I have a number of (0 to 3, depending on conditions) pet VMs running somewhere in the "cloud".

I don't want to become a 24x7 system administrator myself. I have far more important things to do in my day to day life. On the other hand, I have valuable data out there in those VMs, my secured communication sometimes depends on them, so I do have incentive to make them as secured as possible. Internet is a very dangerous place after all.

Putting myself in the shoe of a malicious actor, I won't have the mood to penetrate a random server on the Internet with my own human time if that target is not highly valuable. The attackers are likely to use some well-known exploits to mass-scan to maximise gain over a set period of time. With that in mind, most if not all attacks I'm facing are from script-kiddies. Securing my VMs from attackers on the Internet is simple -- I just need to follow every security announcement channel of the software I use (from operating system to applications) and at the same time apply security best practices. That should save my arse under most situations.

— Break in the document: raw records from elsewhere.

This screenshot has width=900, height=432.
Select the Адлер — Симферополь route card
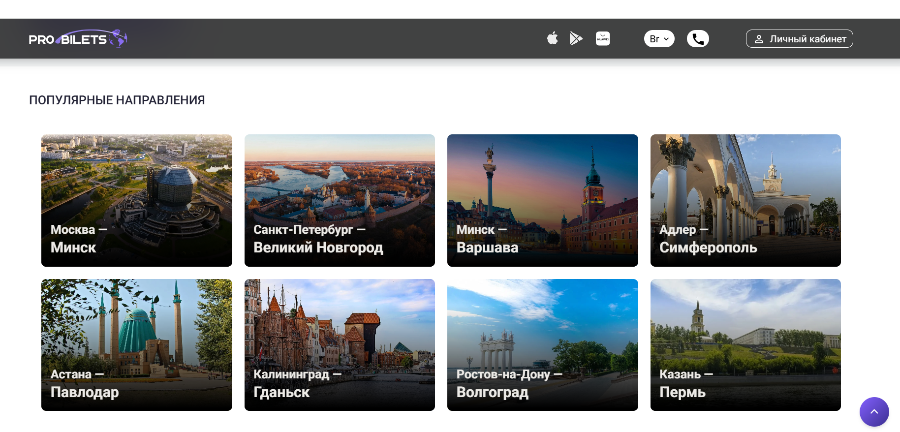[745, 200]
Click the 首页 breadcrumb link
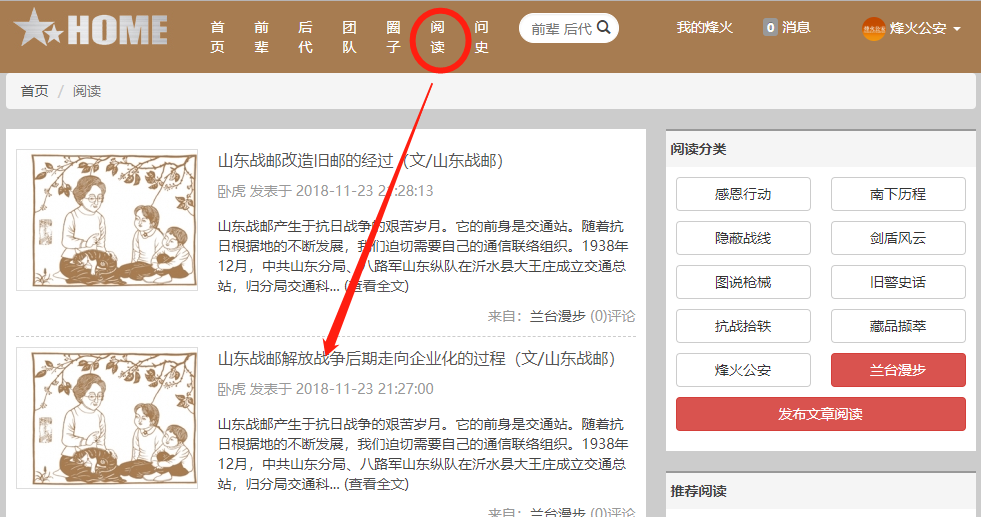This screenshot has height=517, width=981. pyautogui.click(x=35, y=91)
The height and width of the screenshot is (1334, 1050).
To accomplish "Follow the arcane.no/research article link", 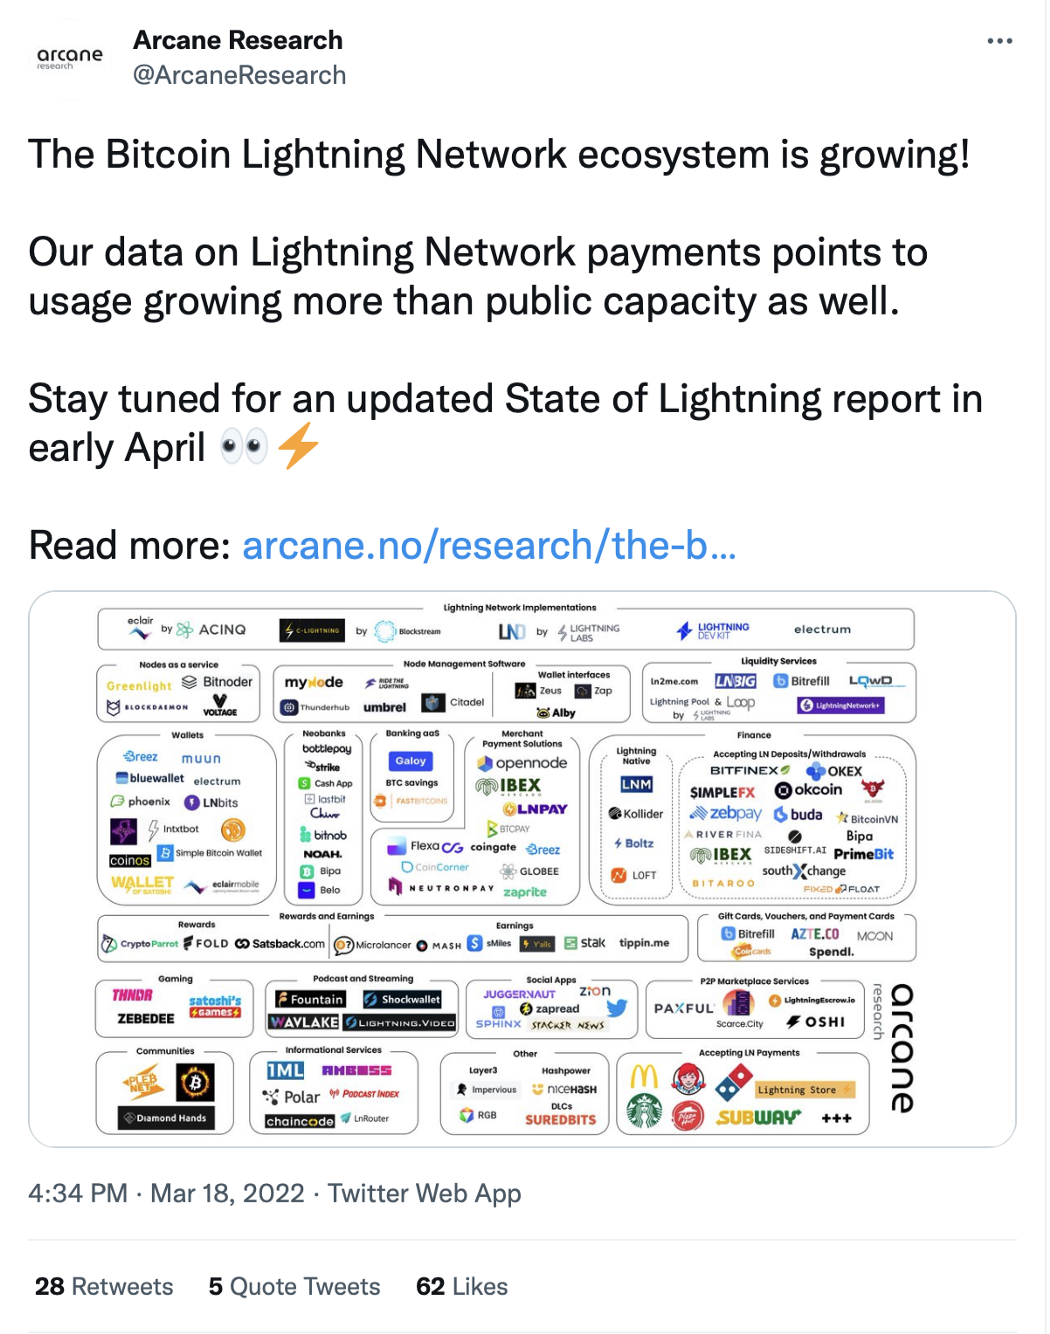I will pyautogui.click(x=489, y=546).
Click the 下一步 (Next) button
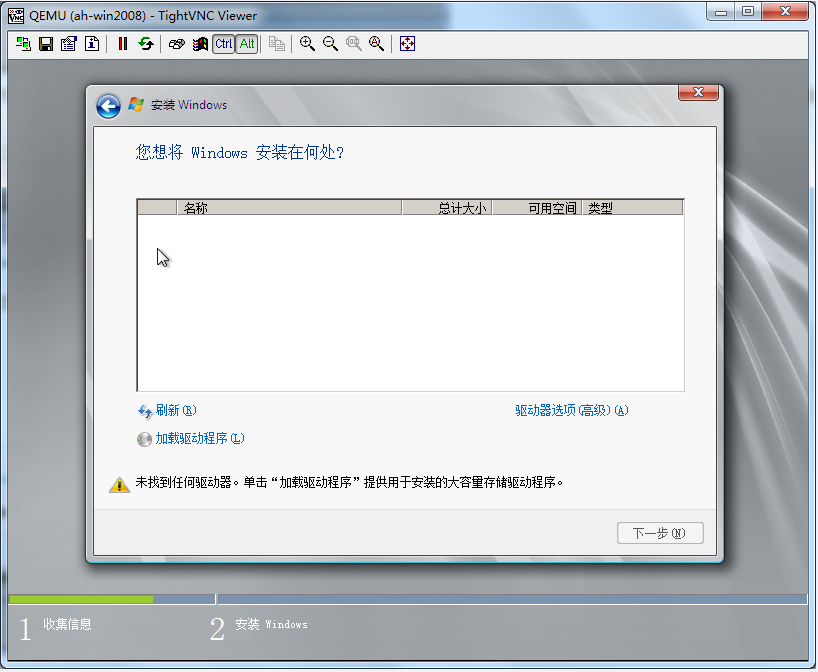Image resolution: width=818 pixels, height=672 pixels. pyautogui.click(x=660, y=534)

An attack vector in the cloud era is the "cloud" itself. There will always be security bugs in hypervisors. It's better to just assume the underlying platform unsecured. This imposes quite a challenge. One can easily turn into fully paranoid mode considering what the underlying platform is able to do to his or her VMs. There isn't really not much I can do. But again, my basic assumption is that my data isn't too valuable to an attackers, so off-the-shelf encryption is good enough for me. In fact, I do full disk encryption in my VMs most of the time, so that no-one can peek into my disk image when it's offline. I also stay away from the pre-baked images from the providers, so that I'm immune to mis-configuration in their scripts or bug in the image.

I don't really consider having an IDS like Tripwire or AIDE running. It would be relatively easy to observe abnormal traffic to determine if my box is compromised. IDS doesn't provide much value in the threats I face. Furthermore, by the time IDS or any other mechanism discovers an intrusion has happened the highest priority is to migrate all data to a safe place. Figuring out what bugs lead to the intrusion is irrelevant in that context. It would be nice though if there is tool that is integrated with Linux distribution. FreeBSD has `freebsd-update IDS', which is convenient and useful to a degree. I haven't found similar utility in the Linux distribution I use and it's not likely to happen in the future because fundamentally Linux distribution is not developed as an entity but built with a bunch of loosely coupled software.

End of brain dump when I'm building a storage VM.